I'm used to Mike eating out with us. It will be weird just the 2 of us. I mean, Mike is generally the voice of reason when Matt decides he just wants ice cream for dinner and I kind of want to go with it. Although, since we will be in Vermont, in my opinion it's perfectly logical to eat ice cream for every meal. I mean, really, think globally eat locally!!!!
Actually, I'm pretty excited too.
And, the other thing I'm thinking of is creating a vacation scrapbook when I get back. I haven't scrap booked since Matt's first birthday, and I think it would be super fun!
Just really really nervous. And, I have a feeling when we get back, Mike and Matthew are going to have some great daddy-son bonding days while I SLEEP!!!!

Monday, July 23, 2007

Me ... a Supermom!

About once a month the guilt of being a working mother gets me down. I love my job, and I don’t really want to stay at home.

But, when my son’s daycare goes on a field trip I feel I am missing out. When I hear about a first, or when I observe him learning to read numbers and I haven’t taught him the ever-familiar guilt creeps in.

So, I wasn’t quite sure what to expect when I started reading the book “Journey to the Darkside Supermom Goes Home” by Kathy Buckworth.

The book is touted as a ‘good hard look’ at what happens corporate moms decided to become stay-at-home moms. Yikes!

It’s not like I was planning to quit my job and stay at home. That’s not why I read it. I just read it for fun. It’s written by a humourist who is a parenting writer, so I figured that it may be a fun read.

I was completely right.

Somehow Kathy Buckworth has the ability to make me laugh at myself. I’m what she would describe as a “supermom” because I work and manage having a child and everything that goes along with that in the evenings.

Some of her descriptions are dead-on. At one point she talks about how supermoms leave work and are proud to get to the child’s play on time while the parents who have been toiling away to get the play going look on in judgement.

Been there – I did a semester of Saturday gymnastics with Matthew. I wish Kathy had been by my side so she could have laughed along with me.

Anyway …

She takes an incredibly humourous look at what it’s truly like to stay at home with kids. She is somehow able to describe the boredom and busy-ness at the same time. Her descriptions of the various types of moms out there was hilarious.

By the time I finished reading the book there were two things that happened. First, I truly understood my sister’s life a little better (she stays at home). I sometimes wish I was doing what she was, but this book reminded me, in an incredibly funny way, that it’s not as easy as she makes it look.

Second, I was really glad to go to work. I’ve been reading this book on the train, and the further I got into, the more I realized I was quite happy to hang on to my title of Supermom just a little longer.

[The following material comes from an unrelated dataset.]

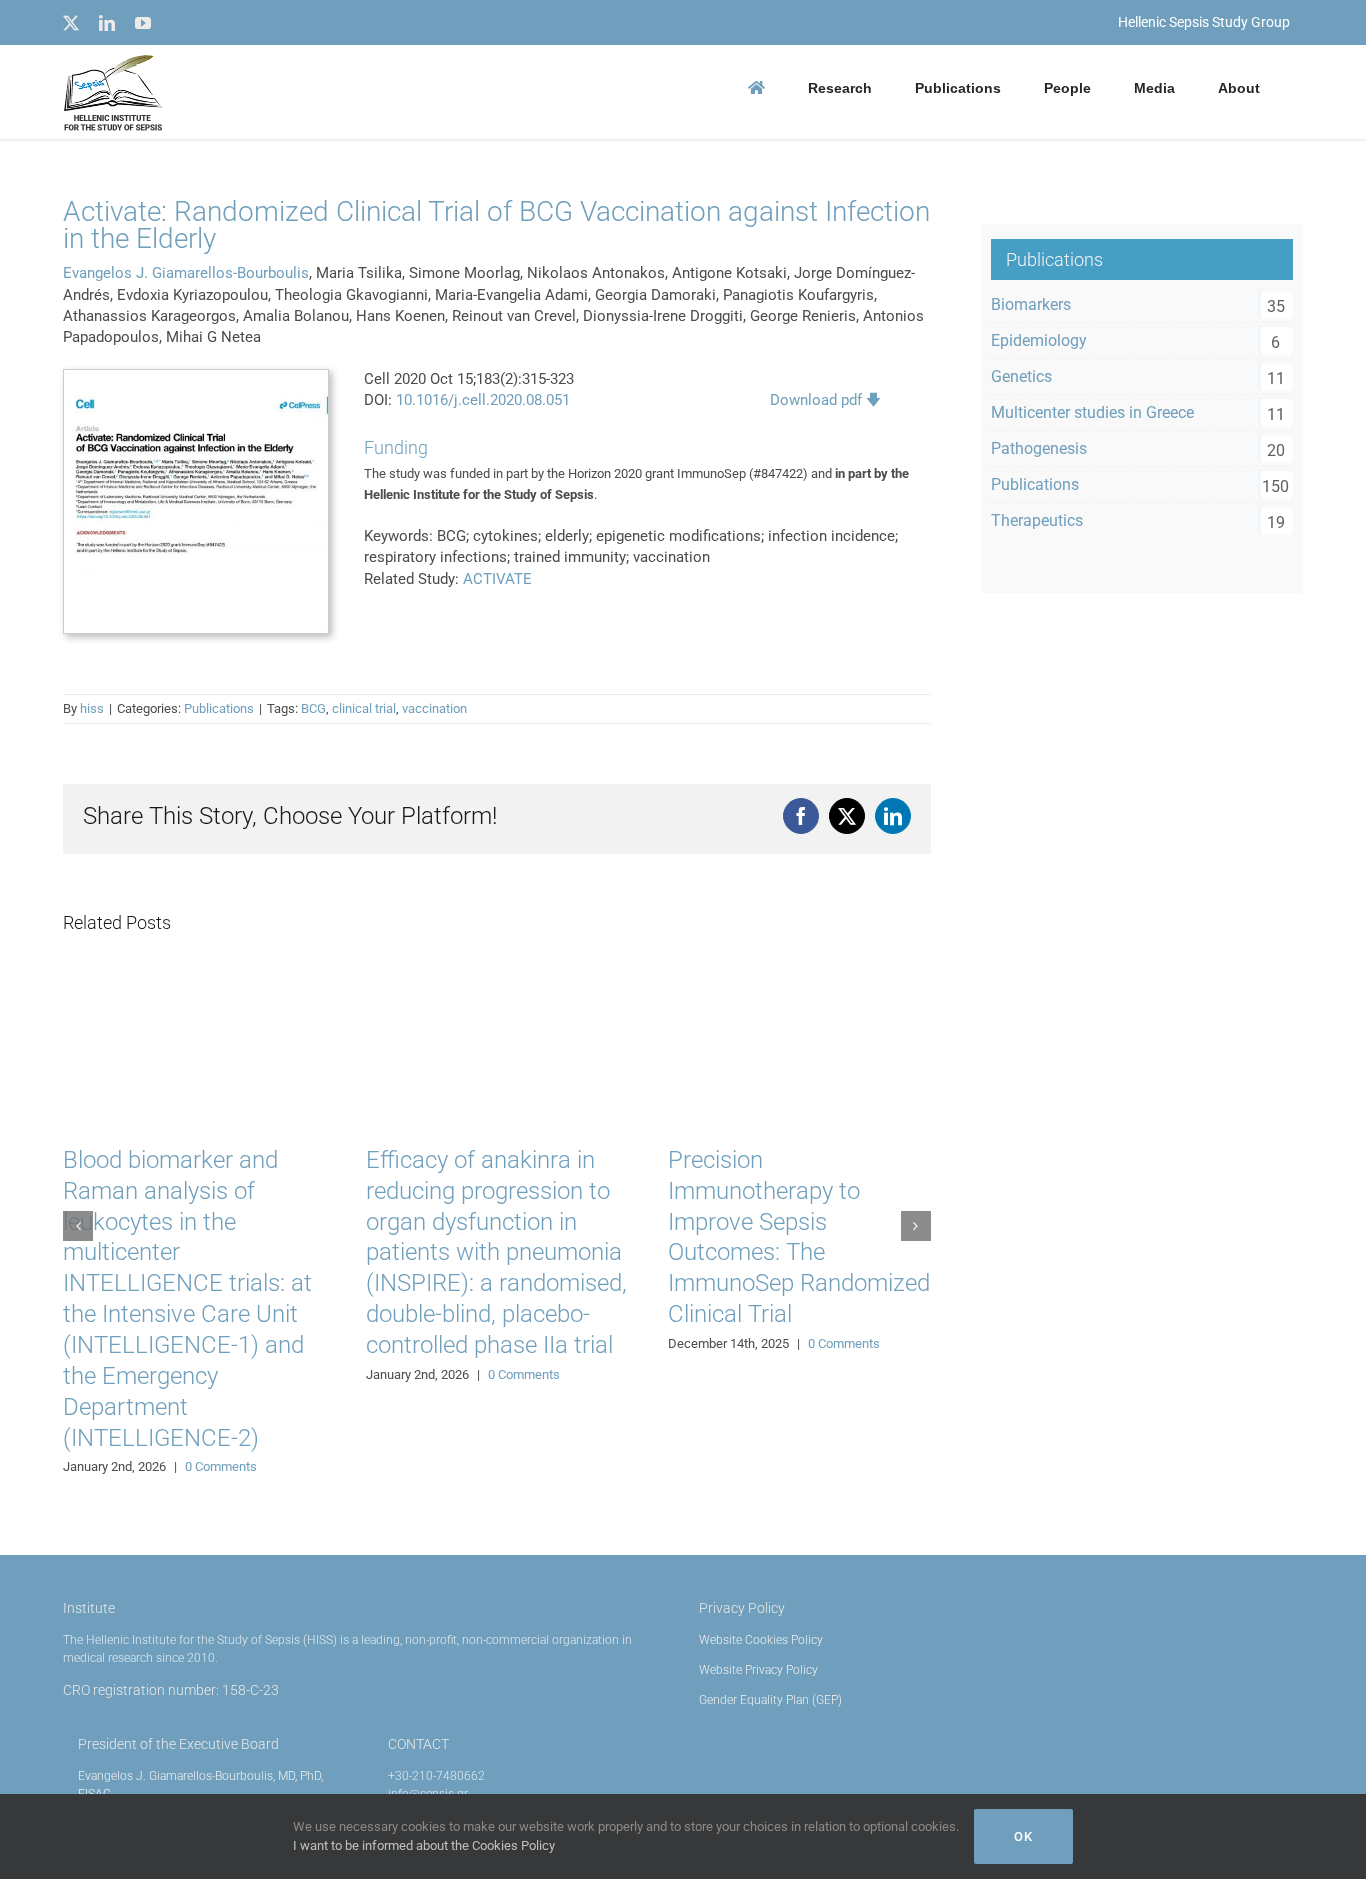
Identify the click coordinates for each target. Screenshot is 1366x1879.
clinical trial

I really enjoyed this book. It wasn’t my typical read, but I was engrossed. And, this is one of those books that I’ll keep at work (really, I am) so the next time I am tired and frustrated and feeling like a crappy mom, I’ll pull it out and be able to say “oh yeah … I am making the right decision here.”

And, when you find a book that reminds you of that it’s a keeper.

But, don’t get me wrong, I think this is a book that a stay at home mom would enjoy too, because you’ll likely be reading thinking “finally, someone gets it.”